俺の乏しい映画経験の中で、最も印象に残っている映画といえば『ノストラダムスの大予言』だ
小学生の頃、学校から鑑賞無料券を貰ったので、友達と二人で観に行ったのだった
それは小4の時だと思っていたが、調べてみると1974年の映画だから、小3だったという事になる…そうだったかな
まあいずれ、この映画、最も印象に残ってると言うか何というか、兎に角、俺の心に少なくとも数年間は無くそうと思っても無くならない、トラウマとでも呼びたくなる程の暗黒を植え付けられたのだ
内容は、世界各地で異常気象発生の末に地球が滅びてしまう、というもので、ノストラダムスの予言をご存知の方にはわざわざ説明するほどのものではなかろうが、一応ね
ところで俺はその時以来この映画は観ていないので、ストーリーの細かなところや出演者などはほとんど覚えていない
そして確認しようにもDVDなど出ておらず、それどころか今日まで日本ではソフト化されていないようなのだ
その理由というのが、内容に差別的表現を多く含むからという事だが、主には放射能汚染による影響の描写が、各種団体の抗議により削除・修正を余儀なくされたからだそうだ(それで思い出されるのは「ウルトラセブン」、幻の第12話)
なお、ここまでの情報は天野ミチヒロ『放送禁止映像大全』とWiki他ネット情報によっている
さて、現在でも俺が記憶している場面はわずかなもので、映画中盤の、調査隊らしき人達が洞窟で多くのミイラ化した死体を発見するところと、映画終わり間際の、どんな理由によるものかは不明ながら、黄緑色に変わった空に地上の景色が鏡のように映るところくらいか(由美かおるが砂漠で踊るシーンがあるらしいけど、それも全く記憶になし)
ノストラダムスの予言の予備知識を持っていた小学生の俺に対して、この映画がどれほどの恐怖をもたらしたかは、容易に想像していただけるかと思う
何しろノストラダムスの予言は「百発百中」なのだから
同時上映されていた実写版の『ルパン三世』は愉快なオチャラケ映画だったのだが、大予言のショックが大きくて全く楽しめなかったくらいだ
俺はこの映画で、夜中に目が覚めて眠れなくなったりしたので、ひとりで寝ることが出来なくなり、しばらくは両親のもとで眠るようになったのだ
それからというもの、いつもより月が大きく見える夜などには、地球滅亡を想像して胸が押しつぶされそうになったものだった
ところでこの映画、その年の興行収入第2位だったそうだが、テーマが三流っぽいし、実際ネットにもトンデモ以上の評価はないし、そんなにヒットしたとは思えないけども…

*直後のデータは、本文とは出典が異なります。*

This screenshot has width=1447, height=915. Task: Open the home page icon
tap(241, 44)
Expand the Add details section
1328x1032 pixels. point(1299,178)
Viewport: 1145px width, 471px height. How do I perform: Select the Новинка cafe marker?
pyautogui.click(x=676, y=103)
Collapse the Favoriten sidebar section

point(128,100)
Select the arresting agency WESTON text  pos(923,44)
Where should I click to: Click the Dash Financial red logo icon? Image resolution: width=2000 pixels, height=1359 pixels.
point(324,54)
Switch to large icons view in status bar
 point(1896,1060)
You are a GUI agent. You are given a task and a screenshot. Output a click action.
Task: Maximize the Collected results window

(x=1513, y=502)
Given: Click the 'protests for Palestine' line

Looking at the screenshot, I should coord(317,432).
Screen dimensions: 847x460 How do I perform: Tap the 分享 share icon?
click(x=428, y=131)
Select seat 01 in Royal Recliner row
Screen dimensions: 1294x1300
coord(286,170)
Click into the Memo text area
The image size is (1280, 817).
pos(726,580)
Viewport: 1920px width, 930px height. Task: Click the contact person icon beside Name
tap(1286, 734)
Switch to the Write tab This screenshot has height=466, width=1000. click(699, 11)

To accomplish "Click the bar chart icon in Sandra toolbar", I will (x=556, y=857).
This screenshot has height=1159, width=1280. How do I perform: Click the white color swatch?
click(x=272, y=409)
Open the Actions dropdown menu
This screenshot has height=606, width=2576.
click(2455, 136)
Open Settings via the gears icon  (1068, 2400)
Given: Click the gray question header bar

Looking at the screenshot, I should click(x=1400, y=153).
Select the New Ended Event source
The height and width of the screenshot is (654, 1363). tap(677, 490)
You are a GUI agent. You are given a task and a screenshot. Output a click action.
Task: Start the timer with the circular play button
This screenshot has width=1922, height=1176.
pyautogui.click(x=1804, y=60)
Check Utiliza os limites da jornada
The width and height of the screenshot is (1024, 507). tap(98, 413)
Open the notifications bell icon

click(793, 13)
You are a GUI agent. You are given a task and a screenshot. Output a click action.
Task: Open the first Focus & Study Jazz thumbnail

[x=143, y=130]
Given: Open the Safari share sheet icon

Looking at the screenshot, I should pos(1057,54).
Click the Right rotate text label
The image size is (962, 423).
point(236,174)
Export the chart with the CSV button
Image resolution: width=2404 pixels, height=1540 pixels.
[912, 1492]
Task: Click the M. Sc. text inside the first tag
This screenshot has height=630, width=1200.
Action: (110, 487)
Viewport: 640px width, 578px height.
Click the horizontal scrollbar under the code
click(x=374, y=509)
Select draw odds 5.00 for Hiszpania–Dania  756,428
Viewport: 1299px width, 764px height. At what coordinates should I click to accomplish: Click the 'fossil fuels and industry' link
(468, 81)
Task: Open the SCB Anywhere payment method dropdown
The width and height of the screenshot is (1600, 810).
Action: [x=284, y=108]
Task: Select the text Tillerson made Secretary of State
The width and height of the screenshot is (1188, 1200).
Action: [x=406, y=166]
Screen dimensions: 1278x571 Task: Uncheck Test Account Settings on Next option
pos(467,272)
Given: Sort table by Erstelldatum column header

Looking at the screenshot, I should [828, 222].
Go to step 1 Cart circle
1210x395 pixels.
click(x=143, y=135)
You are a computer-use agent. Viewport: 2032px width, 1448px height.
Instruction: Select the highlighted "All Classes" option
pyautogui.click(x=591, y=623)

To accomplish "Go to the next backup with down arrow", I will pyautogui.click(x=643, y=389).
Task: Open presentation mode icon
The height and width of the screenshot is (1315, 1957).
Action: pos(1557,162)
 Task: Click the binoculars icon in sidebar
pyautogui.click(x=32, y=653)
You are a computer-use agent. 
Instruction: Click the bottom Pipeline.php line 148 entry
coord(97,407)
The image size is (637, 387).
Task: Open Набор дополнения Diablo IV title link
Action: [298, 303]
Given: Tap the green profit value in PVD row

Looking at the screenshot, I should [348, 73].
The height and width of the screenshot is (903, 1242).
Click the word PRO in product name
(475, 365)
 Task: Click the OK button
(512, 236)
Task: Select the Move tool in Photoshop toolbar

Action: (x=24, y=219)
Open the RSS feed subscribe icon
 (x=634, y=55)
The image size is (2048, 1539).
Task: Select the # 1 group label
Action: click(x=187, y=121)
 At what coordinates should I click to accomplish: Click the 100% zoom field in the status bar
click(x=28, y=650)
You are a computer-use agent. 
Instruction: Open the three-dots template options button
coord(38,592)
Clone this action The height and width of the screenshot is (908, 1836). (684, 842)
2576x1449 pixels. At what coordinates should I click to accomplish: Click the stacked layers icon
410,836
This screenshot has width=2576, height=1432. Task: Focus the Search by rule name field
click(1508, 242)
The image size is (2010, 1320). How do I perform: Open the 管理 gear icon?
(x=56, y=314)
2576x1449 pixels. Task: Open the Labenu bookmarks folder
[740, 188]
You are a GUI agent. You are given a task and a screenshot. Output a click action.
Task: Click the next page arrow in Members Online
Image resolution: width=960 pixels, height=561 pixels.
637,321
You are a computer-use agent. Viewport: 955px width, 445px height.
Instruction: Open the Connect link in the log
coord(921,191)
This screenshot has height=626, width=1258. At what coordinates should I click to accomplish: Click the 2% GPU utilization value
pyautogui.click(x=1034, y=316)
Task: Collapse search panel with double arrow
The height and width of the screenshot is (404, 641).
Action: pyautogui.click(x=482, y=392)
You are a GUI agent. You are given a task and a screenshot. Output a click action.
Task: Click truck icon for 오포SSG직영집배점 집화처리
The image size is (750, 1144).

前年の『日本沈没』のヒットで、パニック映画が求められていたのだろうか
それとも俺みたいにタダ券で観た人(児童)が多かったのか
そもそも、どうして学校で券をくれたかというと、旧文部省推薦映画だったからなのだ
それが一番の謎とも言える
またその頃のテレビでは、UFO、雪男、ツチノコ、ユリ・ゲラーなどのオカルトというか超科学というかその手の番組の人気が高かったし、更に言えば以前からのウルトラマンや仮面ライダーやマジンガーZなどヒーロー物の人気とも影響し合っているのではないかと想像する
映画は五島勉の『ノストラダムスの大予言』が原作といえば原作で、この本はその後も売れ続けたように記憶する
というのも俺は読んだ事はないが、結構本屋で見かけたものだし、中学校で読んでるやつも何人かいたから
しかし意外にもノストラダムス・ブームは、主に日本だけだったとの事で、諸外国では皆無ではないにしろ、あまり騒ぎにはならなかったそうだが、どうなのか…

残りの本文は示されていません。